Search code examples
rggplot2plotscalegeom-point

How can I set the point size in a ggplot2 scatterplot to match the scale of the axes?


I am trying to make a scatterplot using ggplot2 in which the diameter of the points is of the same dimensions as the variables on the axes and should have the same scale. This problem is laid out well in this question as well as this one, which was resolved by drawing ellipses on the graph (nowadays done with geom_circle from ggforce. However, for my application I need to draw thousands of points, which is quick using geom_point but very slow using geom_circle. Is there a way to scale geom_point to the scale of the axes?

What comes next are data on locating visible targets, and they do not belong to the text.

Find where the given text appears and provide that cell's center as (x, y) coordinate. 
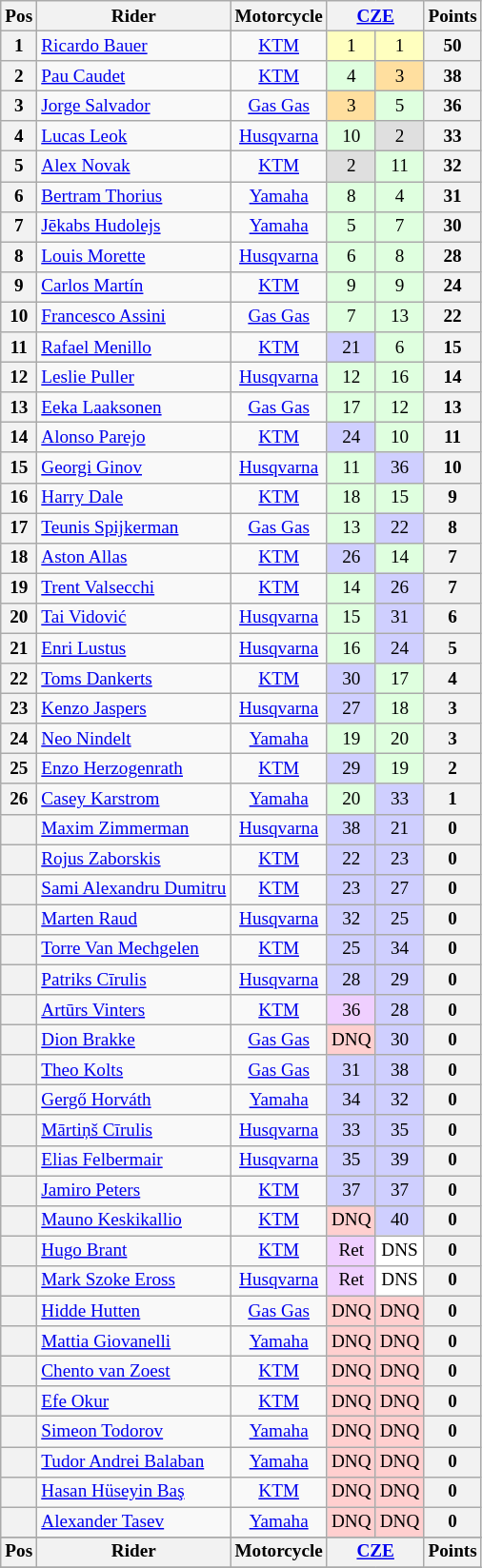
Tudor Andrei Balaban (133, 1462)
Jēkabs Hudolejs (133, 227)
Louis Morette (133, 257)
Trent Valsecchi (133, 589)
50 (452, 46)
Georgi Ginov (133, 468)
Pau Caudet (133, 76)
Maxim Zimmerman (133, 830)
Alex Novak (133, 167)
Torre Van Mechgelen (133, 950)
Hasan Hüseyin Baş (133, 1493)
Rojus Zaborskis (133, 859)
Teunis Spijkerman (133, 528)
Mauno Keskikallio (133, 1221)
Francesco Assini (133, 317)
Jorge Salvador (133, 106)
Casey Karstrom (133, 799)
Marten Raud (133, 920)
Gergő Horváth (133, 1101)
Enri Lustus (133, 649)
Chento van Zoest (133, 1372)
Ricardo Bauer (133, 46)
Eeka Laaksonen (133, 408)
Elias Felbermair (133, 1161)
Alonso Parejo (133, 438)
Aston Allas (133, 558)
40 (400, 1221)
Bertram Thorius (133, 196)
Patriks Cīrulis (133, 980)
Toms Dankerts (133, 679)
Lucas Leok (133, 136)
Hidde Hutten (133, 1312)
Artūrs Vinters (133, 1011)
Theo Kolts (133, 1071)
Leslie Puller (133, 377)
Dion Brakke (133, 1040)
39 (400, 1161)
Rafael Menillo (133, 348)
Alexander Tasev (133, 1523)
Carlos Martín (133, 287)
Tai Vidović (133, 618)
Mārtiņš Cīrulis (133, 1131)
Mattia Giovanelli (133, 1342)
Simeon Todorov (133, 1433)
Sami Alexandru Dumitru (133, 890)
Efe Okur (133, 1402)
Jamiro Peters (133, 1192)
Enzo Herzogenrath (133, 770)
Mark Szoke Eross (133, 1281)
Hugo Brant (133, 1252)
Neo Nindelt (133, 739)
Kenzo Jaspers (133, 709)
Harry Dale (133, 498)
Determine the [x, y] coordinate at the center of the cell enclosing the given text.  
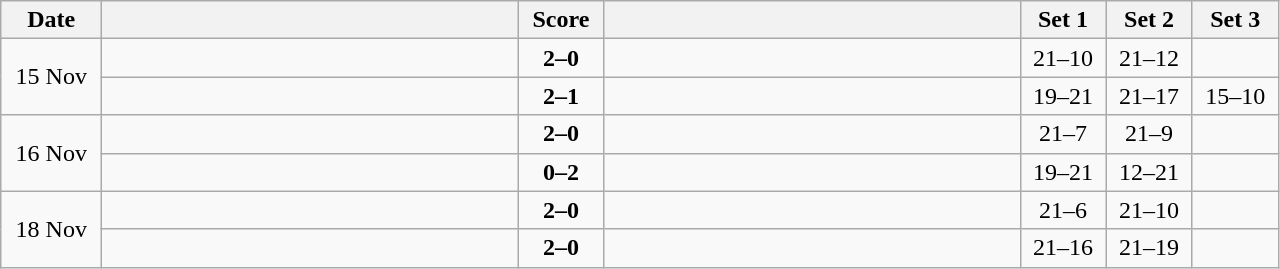
21–9 [1149, 134]
21–19 [1149, 248]
18 Nov [52, 229]
21–16 [1063, 248]
21–17 [1149, 96]
Score [561, 20]
0–2 [561, 172]
21–12 [1149, 58]
15–10 [1235, 96]
Set 1 [1063, 20]
12–21 [1149, 172]
15 Nov [52, 77]
Set 2 [1149, 20]
21–7 [1063, 134]
21–6 [1063, 210]
16 Nov [52, 153]
2–1 [561, 96]
Set 3 [1235, 20]
Date [52, 20]
Locate the cell with the specified text and output its (x, y) center coordinate. 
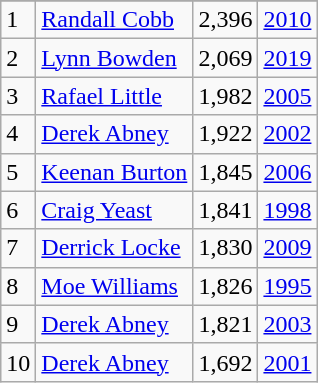
Craig Yeast (114, 210)
1,826 (226, 286)
2009 (288, 248)
1998 (288, 210)
2005 (288, 96)
2010 (288, 20)
Rafael Little (114, 96)
2,069 (226, 58)
2002 (288, 134)
1 (18, 20)
2006 (288, 172)
2001 (288, 362)
6 (18, 210)
Randall Cobb (114, 20)
Lynn Bowden (114, 58)
10 (18, 362)
1,982 (226, 96)
7 (18, 248)
1995 (288, 286)
2 (18, 58)
5 (18, 172)
1,821 (226, 324)
2,396 (226, 20)
8 (18, 286)
9 (18, 324)
3 (18, 96)
1,845 (226, 172)
Moe Williams (114, 286)
1,922 (226, 134)
1,841 (226, 210)
2003 (288, 324)
1,830 (226, 248)
2019 (288, 58)
4 (18, 134)
1,692 (226, 362)
Keenan Burton (114, 172)
Derrick Locke (114, 248)
Search for the cell housing the specified text and yield its [X, Y] center coordinate. 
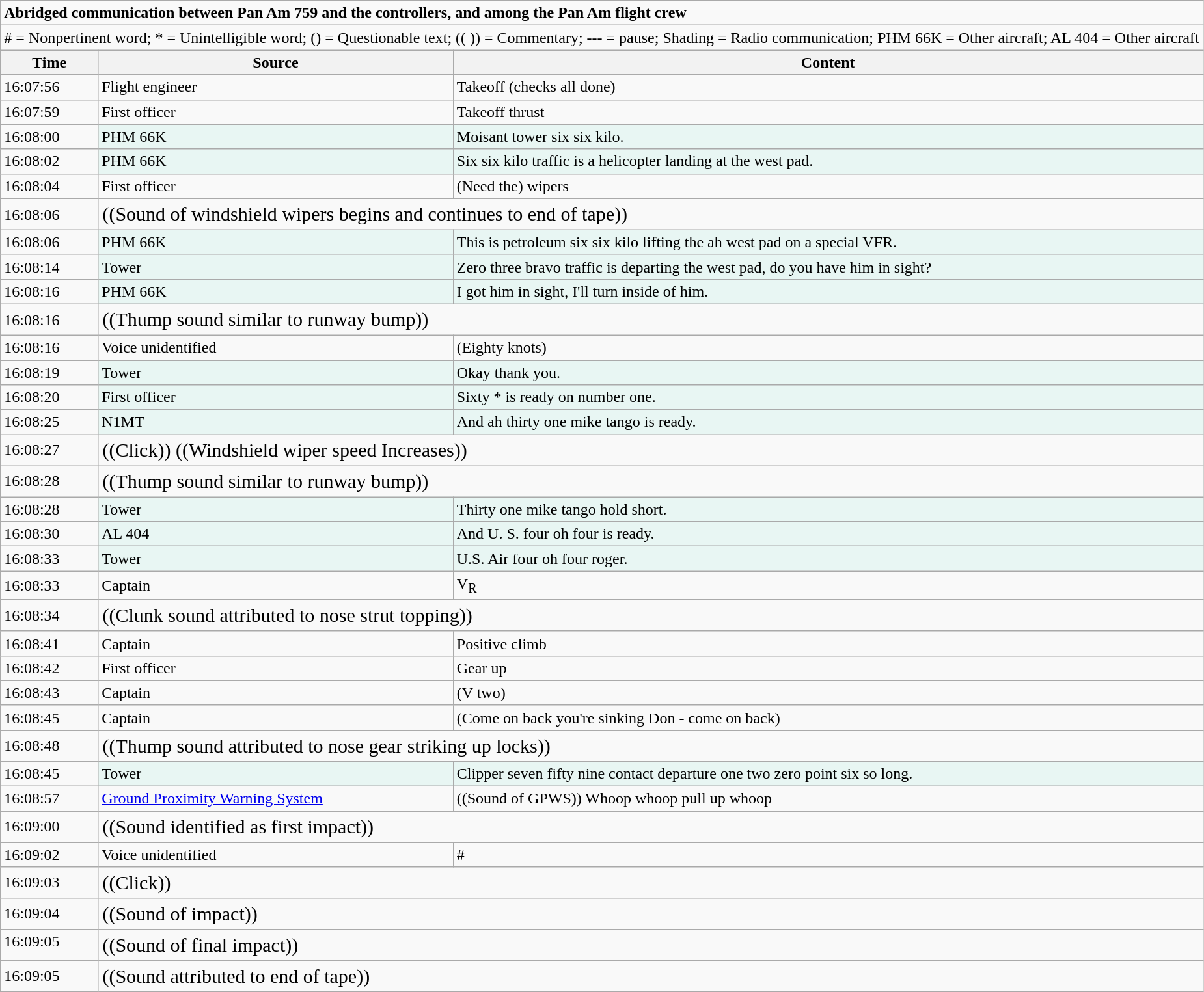
((Sound of final impact)) [651, 946]
Source [276, 62]
((Click)) ((Windshield wiper speed Increases)) [651, 450]
# [828, 855]
((Sound of windshield wipers begins and continues to end of tape)) [651, 214]
Content [828, 62]
16:08:30 [49, 534]
((Sound of impact)) [651, 914]
Sixty * is ready on number one. [828, 398]
Time [49, 62]
This is petroleum six six kilo lifting the ah west pad on a special VFR. [828, 242]
16:08:34 [49, 616]
16:08:02 [49, 161]
((Sound identified as first impact)) [651, 827]
((Clunk sound attributed to nose strut topping)) [651, 616]
16:09:00 [49, 827]
Moisant tower six six kilo. [828, 137]
16:08:19 [49, 373]
Clipper seven fifty nine contact departure one two zero point six so long. [828, 774]
And ah thirty one mike tango is ready. [828, 422]
Ground Proximity Warning System [276, 799]
16:08:48 [49, 746]
16:08:25 [49, 422]
Flight engineer [276, 87]
Okay thank you. [828, 373]
16:08:27 [49, 450]
16:08:14 [49, 267]
And U. S. four oh four is ready. [828, 534]
Takeoff (checks all done) [828, 87]
16:08:41 [49, 644]
(V two) [828, 693]
((Sound of GPWS)) Whoop whoop pull up whoop [828, 799]
16:07:56 [49, 87]
(Eighty knots) [828, 348]
AL 404 [276, 534]
16:09:04 [49, 914]
16:08:04 [49, 186]
16:09:02 [49, 855]
16:08:42 [49, 668]
((Click)) [651, 883]
N1MT [276, 422]
Thirty one mike tango hold short. [828, 510]
((Sound attributed to end of tape)) [651, 977]
VR [828, 586]
16:07:59 [49, 112]
Gear up [828, 668]
Zero three bravo traffic is departing the west pad, do you have him in sight? [828, 267]
16:08:57 [49, 799]
16:08:43 [49, 693]
(Come on back you're sinking Don - come on back) [828, 718]
((Thump sound attributed to nose gear striking up locks)) [651, 746]
16:08:00 [49, 137]
Takeoff thrust [828, 112]
16:08:20 [49, 398]
Positive climb [828, 644]
U.S. Air four oh four roger. [828, 559]
Six six kilo traffic is a helicopter landing at the west pad. [828, 161]
I got him in sight, I'll turn inside of him. [828, 292]
Abridged communication between Pan Am 759 and the controllers, and among the Pan Am flight crew [601, 13]
(Need the) wipers [828, 186]
16:09:03 [49, 883]
Determine the (X, Y) coordinate at the center of the cell enclosing the given text.  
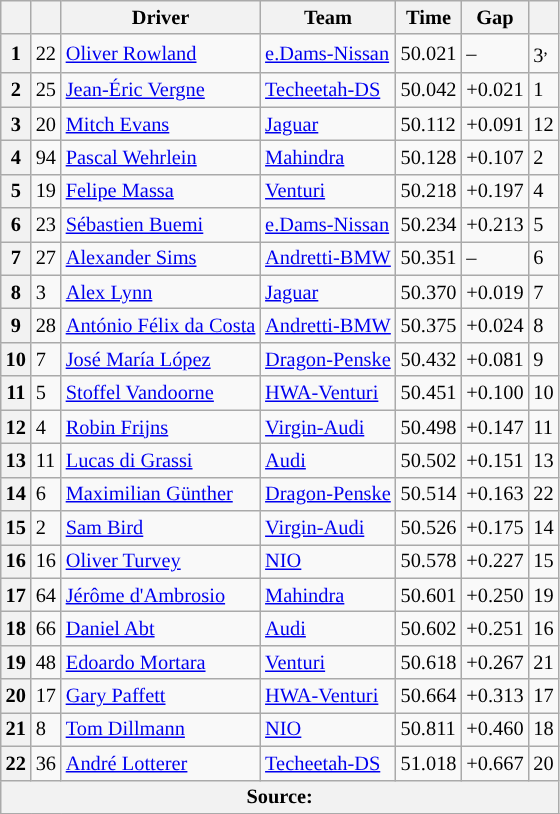
José María López (160, 359)
António Félix da Costa (160, 326)
50.578 (429, 561)
+0.227 (494, 561)
Felipe Massa (160, 191)
3, (543, 54)
50.351 (429, 258)
50.618 (429, 662)
50.498 (429, 427)
+0.213 (494, 225)
Driver (160, 17)
+0.081 (494, 359)
+0.251 (494, 628)
Maximilian Günther (160, 494)
André Lotterer (160, 763)
+0.313 (494, 696)
50.811 (429, 729)
28 (46, 326)
Time (429, 17)
Daniel Abt (160, 628)
64 (46, 595)
50.664 (429, 696)
+0.024 (494, 326)
50.526 (429, 527)
27 (46, 258)
Alex Lynn (160, 292)
Robin Frijns (160, 427)
50.375 (429, 326)
48 (46, 662)
50.042 (429, 90)
50.370 (429, 292)
Sébastien Buemi (160, 225)
+0.250 (494, 595)
25 (46, 90)
23 (46, 225)
50.218 (429, 191)
+0.091 (494, 124)
+0.021 (494, 90)
Mitch Evans (160, 124)
50.112 (429, 124)
Oliver Turvey (160, 561)
51.018 (429, 763)
50.432 (429, 359)
Jérôme d'Ambrosio (160, 595)
+0.163 (494, 494)
+0.197 (494, 191)
+0.267 (494, 662)
+0.667 (494, 763)
+0.100 (494, 393)
+0.019 (494, 292)
Lucas di Grassi (160, 460)
Sam Bird (160, 527)
36 (46, 763)
+0.107 (494, 157)
Stoffel Vandoorne (160, 393)
50.128 (429, 157)
Team (328, 17)
Oliver Rowland (160, 54)
50.021 (429, 54)
+0.147 (494, 427)
+0.175 (494, 527)
50.601 (429, 595)
50.502 (429, 460)
50.514 (429, 494)
50.602 (429, 628)
Edoardo Mortara (160, 662)
Pascal Wehrlein (160, 157)
+0.460 (494, 729)
Alexander Sims (160, 258)
Gap (494, 17)
Source: (280, 797)
Jean-Éric Vergne (160, 90)
50.234 (429, 225)
+0.151 (494, 460)
Tom Dillmann (160, 729)
66 (46, 628)
94 (46, 157)
50.451 (429, 393)
Gary Paffett (160, 696)
Determine the (x, y) coordinate at the center of the cell enclosing the given text.  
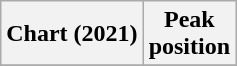
Chart (2021) (72, 34)
Peakposition (189, 34)
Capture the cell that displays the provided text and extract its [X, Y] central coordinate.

As an example of the problem, this graph shows the discrepancy in scales using scale_radius:

x <- runif(20, 0, 20)
y <- runif(20, 0, 20)
radius <- runif(20, 0, 4)
df <- data.frame(x = x, y = y, size = radius)

library(ggplot2)

p <- ggplot(
    data = df,
    mapping = aes(
      x = x,
      y = y,
      size = radius
    )
  ) + 
  geom_point() + 
  coord_fixed() + xlim(0, 20) + ylim(0, 20) + 
  scale_radius(range = c(min(radius), max(radius)))

p

enter image description here

I have tried using scale_radius and scale_continuous, but both use a scale that is arbitrary with relation to the axis scales (scale_radius also does not scale such that a point of size 0 displays with size 0). I had the idea of accessing the plot size using ggplot_build and scaling the point sizes accordingly. I can access the plot range using ggplot_buil(p)$layout$get_scales(i=1) or layer_scales(p), but no variables appear to correspond to the size of the plot in the units that scale_radius uses.


Solution

  • Using 2000 circles and max radius of 1 (ie max diameter 2), I get a ~5-7x speedup using a lower poly resolution per circle. You might also look at your output device and try ragg, which is faster than cairo still offers nice anti-aliasing.

    ggplot(df, aes(x0 = x, y0 = y, r = radius)) +
      ggforce::geom_circle(n = 20) + #5-7x faster than default
      coord_fixed()
    

    Still looks pretty good, with 1.5 sec render time on my system.

    enter image description here

    (You might also consider defining your plot window range using coord_fixed(xlim = c(0,20), ylim = c(0,20)) since that will have the effect of zooming in on that viewing window instead of cropping out all data points out outside it, as your xlim() and ylim() (shortcuts for scale_x_continuous(limits = ...) and scale_y_continuous(limits = ...). It's not an issue for geom_point but for geom_circle your approach will result in cut-off circles.)